Rückkehr nach Frankreich
 

Unsere Reise in Richtung Odessa dauerte fast acht Tage und war ziemlich unbequem. In dem schaukelnden russischem Militärzug fühlte ich mich todmüde. So suchte ich Zuflucht im Schlaf, bis wir endlich ankamen. Erschöpft und mit den Gedanken ganz woanders, habe ich von der Stadt absolut nichts gesehen.

Im Gegensatz zu dem völlig unorganisierten Empfang in Krakau, war hier unsere Ankunft gut organisiert. Wir wurden bequem untergebracht und gut verpflegt. Zu meinem größten Vergnügen, konnte ich eine warme Dusche nehmen und mich mit richtiger Seife waschen. Das war etwas, was ich schon fast vergessen hatte. Ich konnte so lange wie ich wollte, das warme Wasser über meinen Körper rieseln lassen. Welch eine Wohltat!

Das einzige Ärgernis, und zwar nicht das geringste, war, dass während dieser so angenehmen Momente die Taschen meiner Kleidung von den aufsichtführenden Russen geleert wurden. Ich war wütend, dass ich das bisschen Geld, das ich noch aus Krakau besaß, in den Klamotten gelassen hatte. Ich fluchte, weil ich jetzt wieder völlig ohne Geld da stand.

Zum Abschluss des Abends wurden wir nach dem Essen in die Oper eingeladen. Für mich war das eine Premiere...

Am nächsten Tag gingen wir an Bord eines englischen Kriegsschiffes, das Kurs auf Frankreich nahm. Das Essen war gut und reichlich, aber wegen der Seekrankheit hatte ich nicht viel davon. Nicht das es mit an Appetit gefehlt hätte!

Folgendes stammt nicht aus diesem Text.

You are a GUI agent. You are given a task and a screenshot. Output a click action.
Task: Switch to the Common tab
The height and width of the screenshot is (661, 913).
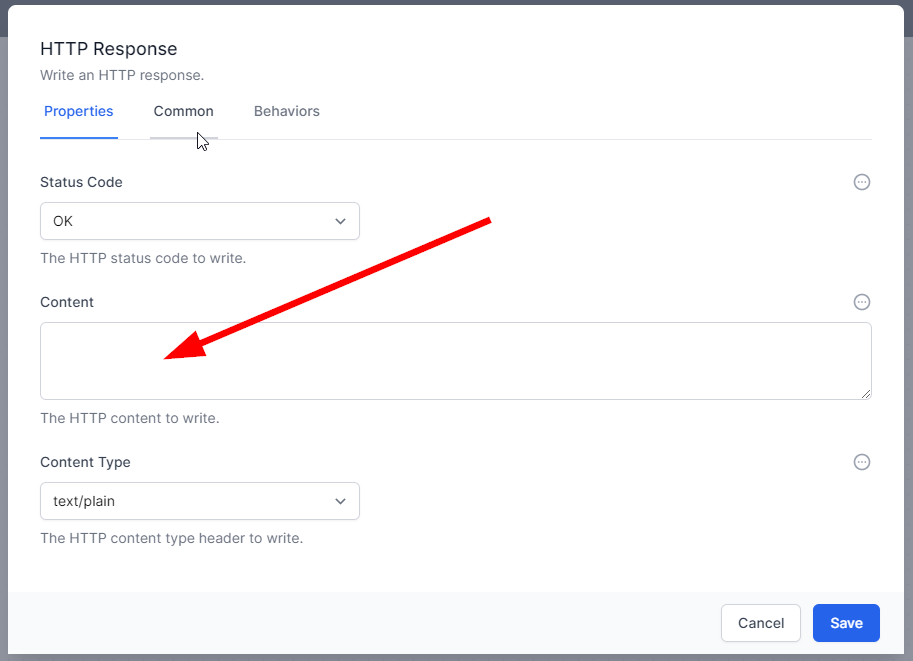click(183, 111)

Auf der Brücke konnte ich mich in die unendlichen Weiten des Raumes versenken, die klare, reine Luft tief in meine Lungen strömen und mich vom Wind streicheln lassen. Nachts träumte ich unter einem sternübersäten Himmel. Meine Wiedergeburt begann.

Wir hielten uns entlang der Küsten des Schwarzen Meeres, durchfuhren die Dardanellen und etwas später schon hatten wir den Blick auf die Bucht von Neapel. Es wurde meine erste und völlig unerwartete Kreuzfahrt.

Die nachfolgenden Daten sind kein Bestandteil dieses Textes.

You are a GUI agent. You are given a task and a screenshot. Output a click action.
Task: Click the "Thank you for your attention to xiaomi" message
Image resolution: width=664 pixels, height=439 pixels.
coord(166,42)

Endlich gingen wir am 1. Mai 1945 in Marseille von Bord. In der Zwischenzeit hatte ich dem Offizier unserer Begleitmannschaft vergeblich zu erklären versucht, warum ich eine falsche Identität angenommen hatte. Bei der Ankunft ließ er mich als Verdächtigen von zwei Polizisten abführen. Ein bedauerlicher Vorfall, der meiner Freude angesichts der Rückkehr einen großen Dämpfer verpasste. Er rief unangenehme Erinnerungen wach. Um meine Herkunft zu kontrollieren, wandten sich die Behörden an das Jüdische Hilfskomitee. Ich bat schlicht und einfach um ein Gebetbuch. Durch einen Riesenzufall, schlug ich es bei einem der Psalmen König Davids auf. Ich rezitierte auf hebräisch aus dem 133. Psalm, der die brüderliche Eintracht segnet:

„Sieh an, wie gut, wie schön, wenn Brüder so mitsammen weilen.“

Der Mann, der mir beim Lesen zuhörte, fuhr im Text fort, indem er den Segen aussprach, welchen ich so oft von meiner Großmutter gehört hatte:

„Hatzlacha u-b’racha. Schalom alejchem“ (Glück und Segen. Frieden sei mit Dir!).

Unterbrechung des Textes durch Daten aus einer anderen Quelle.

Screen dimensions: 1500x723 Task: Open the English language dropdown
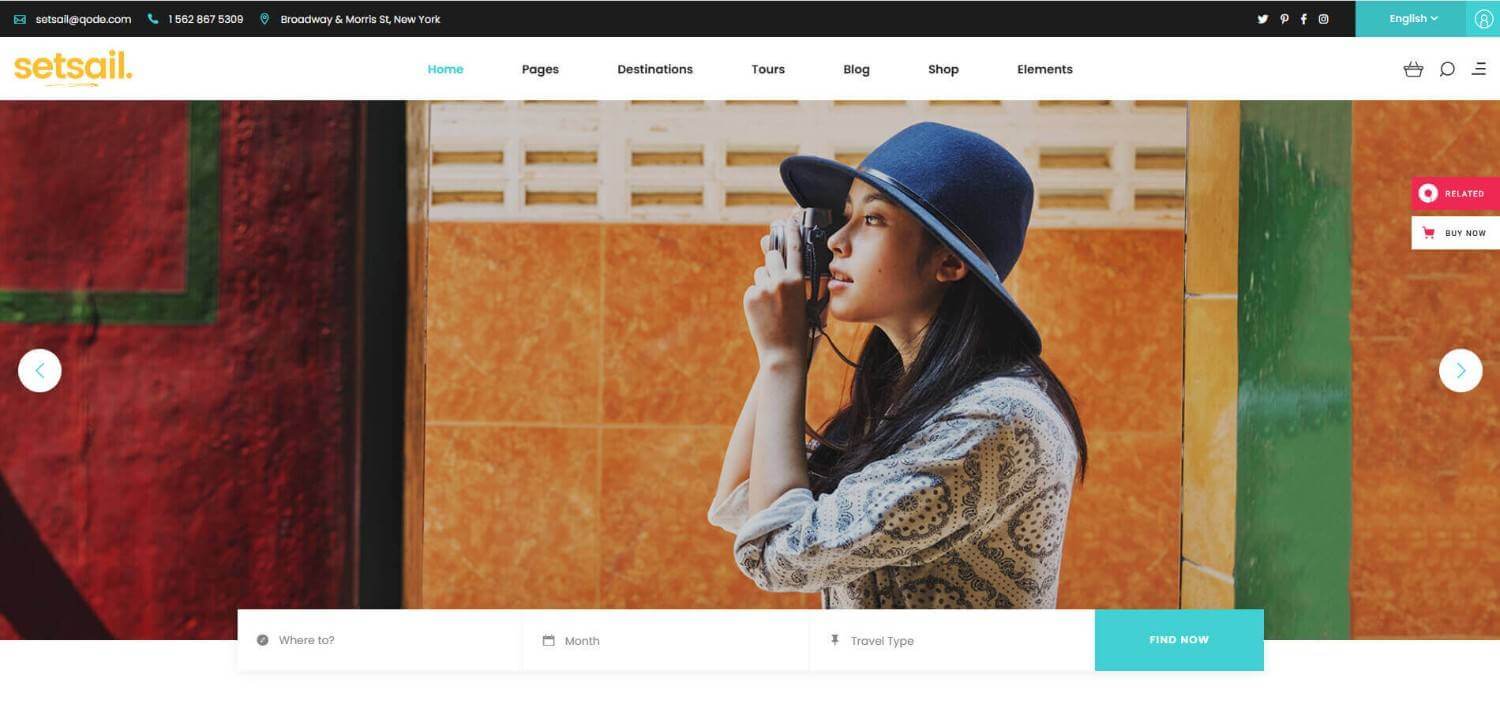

Nach einer kurzen medizinischen Untersuchung erhielt ich eine Fahrkarte, etwas Geld und konnte in mein Dorf Revel zurückkehren.

Die Strecke zwischen Marseille und Revel erschien mit endlos. Meine Gedanken wanderten: Und wenn durch ein irrwitziges Wunder Erika noch am Leben wäre? Eine wenig wahrscheinliche Möglichkeit! Aber als Ausgleich würde ich bestimmt meinen Vater wiederfinden. Er wäre alt geworden und durch seine Krankheit und die Unsicherheit über unser Schicksal geschwächt. Aber er würde da sein! Er würde mich auf dem Bahnsteig erwarten.

Bei unserer Trennung hatte ich zum ersten Mal gesehen, wie ihm die Tränen aus den Augen flossen. Heute noch würde er vor Freude weinen und mich in die Arme schließen. Ich war ungeduldig und wollte unbedingt die väterliche Liebe und die Sicherheit wiederfinden, der man mich in den letzten Jahren so grausam beraubt hatte.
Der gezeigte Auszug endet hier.